The portfolio is underweight electric / multi-utilities. While these companies represent a large segment of the global listed infrastructure universe, and are a good source of yield and defence, some have traded up to levels where limited mispricing is evident. That said, a substantial portion of the portfolio still consists of high conviction utility holdings. The portfolio’s focus is on companies with the scope to derive steady, low risk earnings growth from rate base investment (replacing ageing distribution networks, upgrading substations, expanding transmission lines); and the replacement of older coal-fired power stations with wind farms and solar power.
The portfolio also has an underweight exposure to Pipelines owing to the structural headwinds that these companies could face over the medium and long term, as decarbonization and Net Zero initiatives gather pace.

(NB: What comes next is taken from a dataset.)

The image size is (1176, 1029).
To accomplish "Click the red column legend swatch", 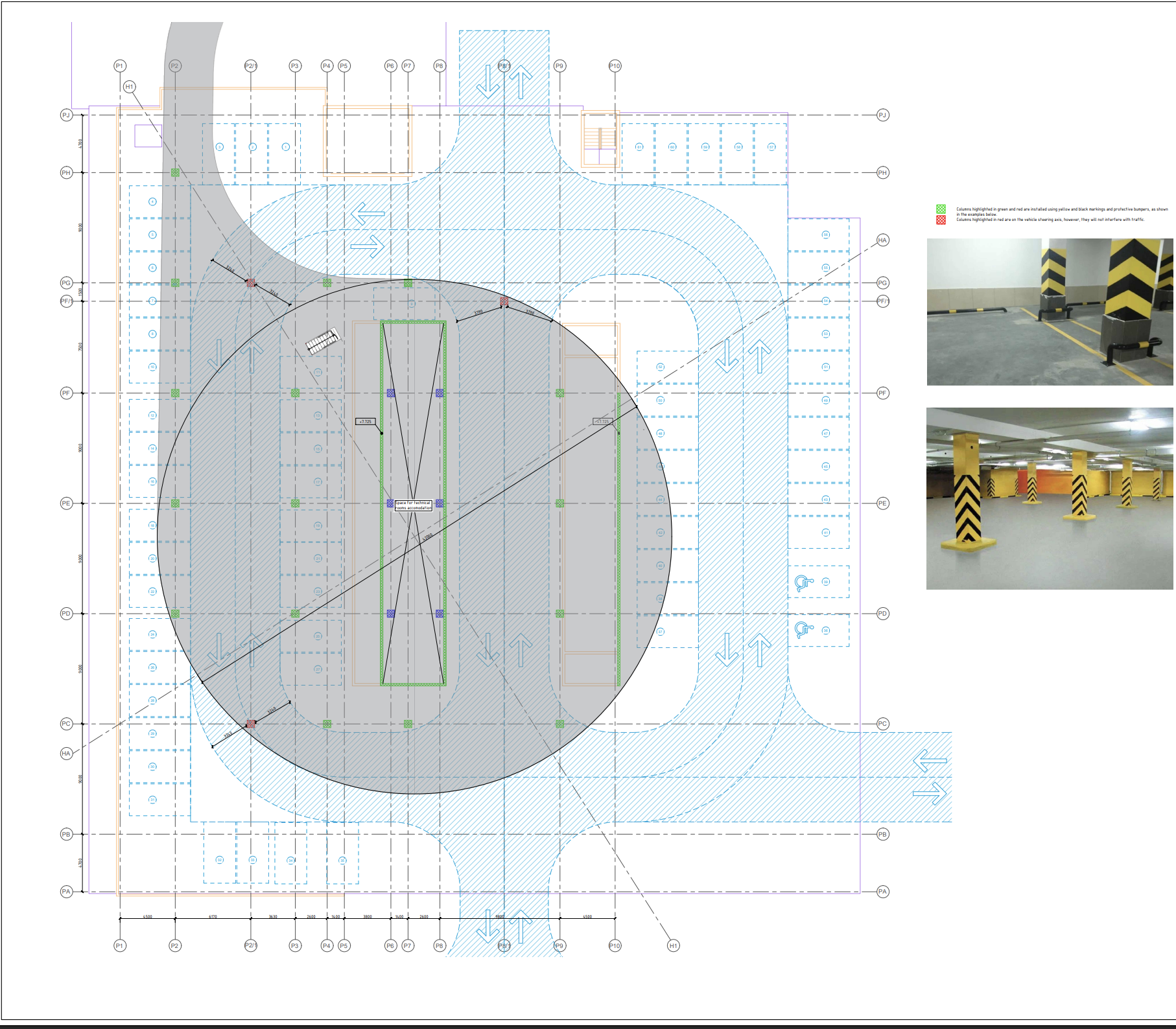I will click(941, 220).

Strong year-to-date gains for these companies have also contributed to our relatively cautious view. Within this space, the portfolio’s exposure is focused on those stocks that have agreed long term contracts with high quality counterparties; with lower sensitivity to commodity price movements.
1 Performance is based on OEIC B Acc share class, net of fees, expressed in GBP.
^ MSCI World Net Total Return Index, GBP.
All stock and sector performance data expressed in local currency terms. Source: Bloomberg.